With how the Vikings handled their financials in free agency, spending big on a quarterback and three-technique defensive tackle, the draft is where Minnesota will make upgrades on the offensive line. Finding the right protection for Kirk Cousins is a huge priority -- one I expect Minnesota to address with the 30th overall pick. The question is where they’ll place the bigger emphasis -- at guard or tackle. The Vikings hosted a handful of big-name O-line prospects last week, including offensive tackles Mike McGlinchey (Notre Dame) and Connor Williams (Texas), which was an important continuation of their scouting efforts. However, I think they’ll want to address the guard position early to find a plug-and-play replacement for Joe Berger. On another note, if that happens, it’s fairly certain that Mike Remmers will find himself back at right tackle.
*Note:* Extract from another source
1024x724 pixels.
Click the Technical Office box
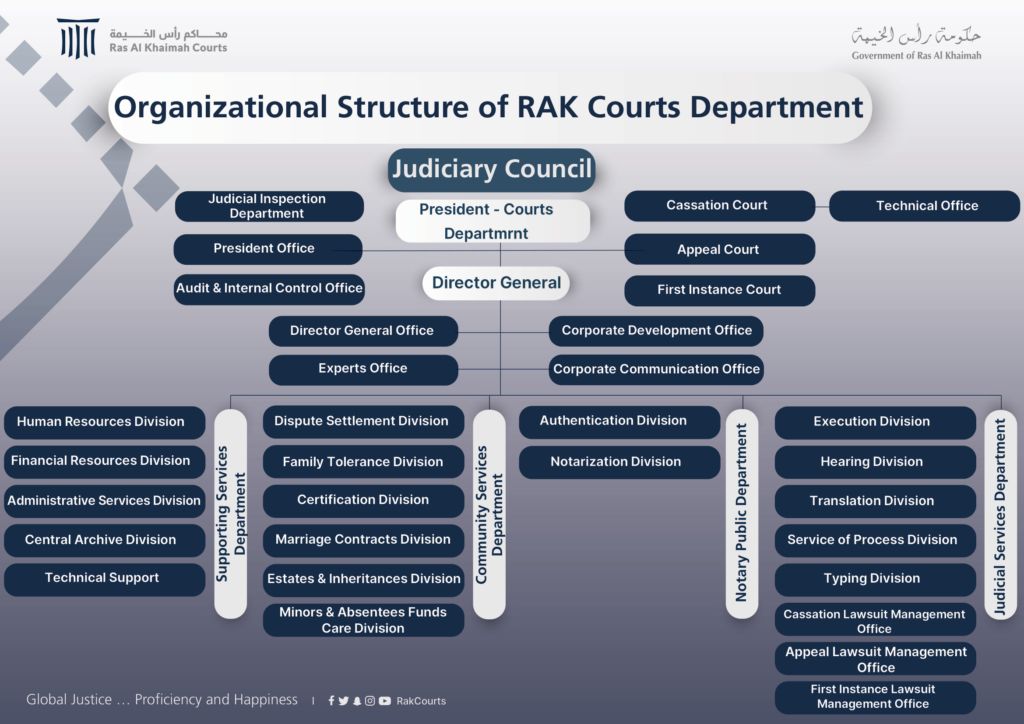(x=926, y=206)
This year’s guard class is loaded, so I’ll understand the questions that come up about why Minnesota wouldn’t want to wait until the second or third round to draft their next right guard. Length is such a critical asset at the position and as the rounds progress, the guards in the 6-foot-4 or above range won’t be available. I doubt Quenton Nelson will be on the board when Minnesota drafts (I also don’t think they’ll trade up in the first round), but there’s a host of other guards that could fill an immediate need for the Vikings when they pick at 30. Keep an eye on names like Will Hernandez, Isaiah Wynn, Frank Ragnow, Billy Price and Braden Smith.
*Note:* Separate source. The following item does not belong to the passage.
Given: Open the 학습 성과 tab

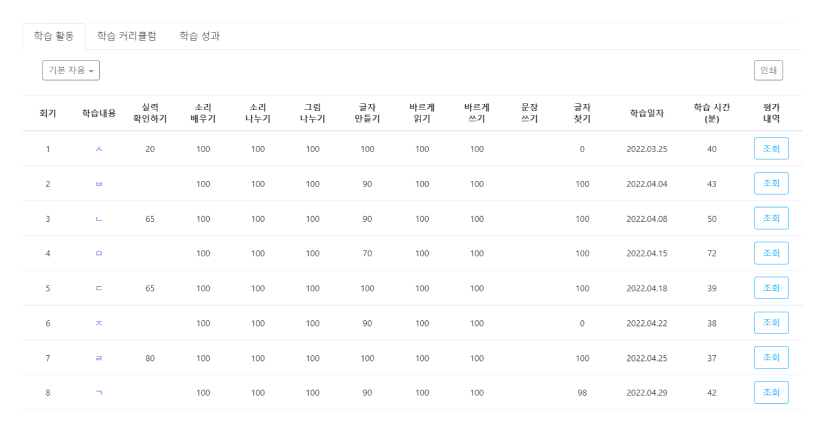Looking at the screenshot, I should pyautogui.click(x=199, y=36).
Mike Zimmer’s “change of scenery” remark regarding Laquon Treadwell wasn’t a glowing compliment, but it’s now or never for the former No. 1 pick. Minnesota signed Kendall Wright as someone it expects to grab hold of the No. 3 receiver role, but that doesn’t mean Treadwell won’t have every opportunity to show why he should be getting those targets from Cousins. Wright was among the most productive slot receivers in the NFL last season with an 80.4 catch rate, according to Pro Football Focus, but he has outside experience and can be moved around depending upon where Adam Thielen and Stefon Diggs are lined up.

If we know anything about the principles of Philadelphia’s West Coast scheme and what John DeFilippo is going to install in Minnesota, this offense is going to be reliant upon having a ton of pass catchers, including hybrid tight ends that can make athletic grabs and stretch the field. I think the Wright signing and adding Tavarres King for depth challenges the entire receiving corps -- with Treadwell at the forefront -- to find how they can contribute in this offense. Guys like Stacy Coley and Cayleb Jones also have a big opportunity ahead of them in OTAs and training camp to show what they can add as Minnesota looks to expand how it uses its receivers further down the depth chart (Coley should also be a contender in the return game).
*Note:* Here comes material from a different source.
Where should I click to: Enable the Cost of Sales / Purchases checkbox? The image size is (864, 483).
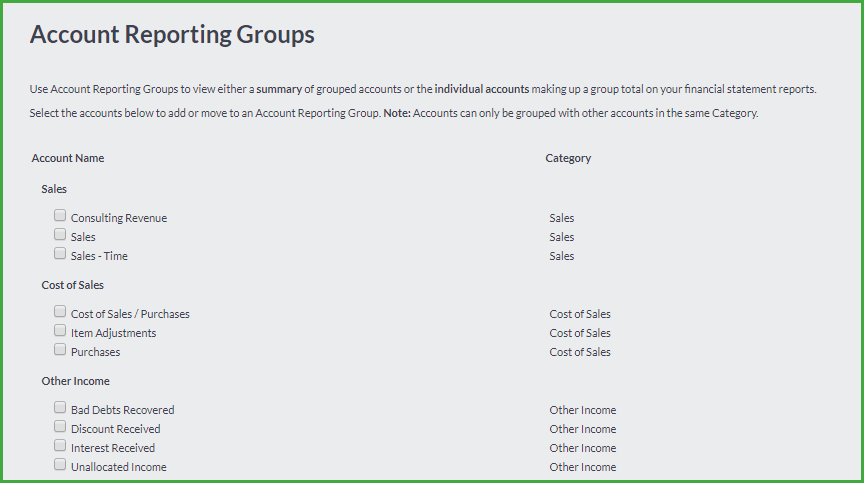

Minnesota needs a No. 3 running back. Mack Brown re-signed during free agency and was spotted in a photo with Kirk Cousins, Stefon Diggs and Adam Thielen during a workout last week. Might the Vikings want to give Brown the same workload they had Jerick McKinnon handle in 2017? It’s possible, but in three seasons he hasn’t been too involved in Washington or Minnesota’s backfields. I’d expect the Vikings to look anywhere from the fourth round on for a running back (they don’t currently have a fourth-round pick, FYI) that they can use situationally behind Dalvin Cook and Latavius Murray. There are other needs they’ll want to address in the earlier rounds on the offensive line and at cornerback, tight end and linebacker, but finding a running back in this class for depth purposes and thinking down the line as Murray’s possible replacement if he leaves in free agency next year won’t be hard to do. I wrote this before, but I like Jaylen Samuels (NC State), Mark Walton (Miami), Justin Jackson (Northwestern) and Kyle Hicks (TCU) for this type of role with the Vikings.